As well as contributing, I also subscribe to MMM and Campervan Magazine and I continue to read them cover to cover every month. I read with interest what is new in the campervan and motorhome world and I am constantly inspired by the wonderful trips other travel writers make in their ‘vans. If someone else’s trip sounds like just the sort of thing we would do I will scan and keep a copy of the article for future reference before the magazine goes into the recycling box.

Although digital copies are available, I spend so much of my time looking at screens editing photographs, writing and reading some of the excellent blogs out there, I prefer to get a hard copy that I work my way through over a mug of tea. I might curl up in a chair in the afternoon and read MMM or Campervan Mag but I most often read them during our leisurely retirees breakfast time.

For me, writing and reading go hand-in-hand. This isn’t so that I can copy other writers although I do find that reading good travel writing sparks ideas in my head. I will make connections about places and themes to write about next; I might get ideas for how I can structure an article or construct sentences differently in the future; and I learn how I can improve my writing to interest or inform readers better. Every writer has their own voice that shines through the pages and I can only be myself as I write but that doesn’t mean it isn’t useful to see how someone else does it.

Reading good travel writing inspires me to be a better writer but bad writing can help me recognise where I might make mistakes too. As Anne Lamott pointed out:

One reads with a deeper appreciation and concentration, knowing now how hard writing is, especially how hard it is to make it look effortless. You begin to read with a writer’s eyes. You focus in a new way. You study how someone portrays his or her version of things in a way that is new and bold and original.

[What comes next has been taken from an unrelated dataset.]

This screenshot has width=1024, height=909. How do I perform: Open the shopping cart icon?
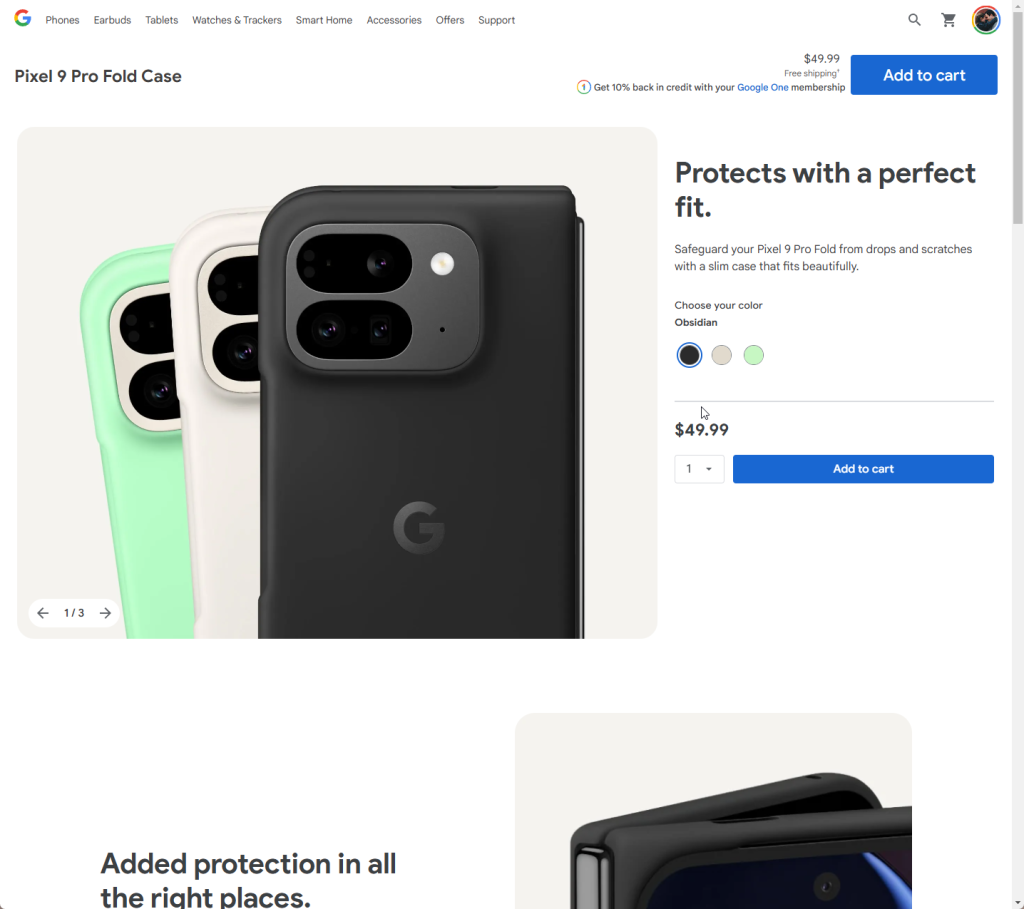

Writing is never effortless. Typing just 2,000 words that are coherent, absorbing and represent an authentic experience for a travel article takes considerable time and effort and I don’t always meet the standards I set for myself. I am in awe of anyone who has the ability to write enough words for a whole travel book and I am grateful that many wonderful authors have the imagination to write novels. Although I think I still have something new to say, I am clear about and happy to accept my limitations and I don’t intend to put myself under the pressure of writing anything longer.

Travel writing is more than having an engaging style and good grammar, it also has to take readers to a place and give a flavour of the destination. I enjoy telling stories from places we visit, sharing nuggets of history that interest me and I include a variety of activities so that each article and blog post is relevant to different readers. We would happily spend an entire holiday walking and cycling but I try to be inclusive and varied. The starting point of each of my travel articles is a trip of our own, I pay my own way and the priority is that we have a good time! So no matter how much readers might like to vicariously experience sky-diving or deep water swimming through one of my travel articles I won’t be giving those things a go just for the sake of good copy!

If I make mistakes, I am sorry but few people are perfect. If my writing looks effortless then I have done a good job. And always, thank you to everyone for reading!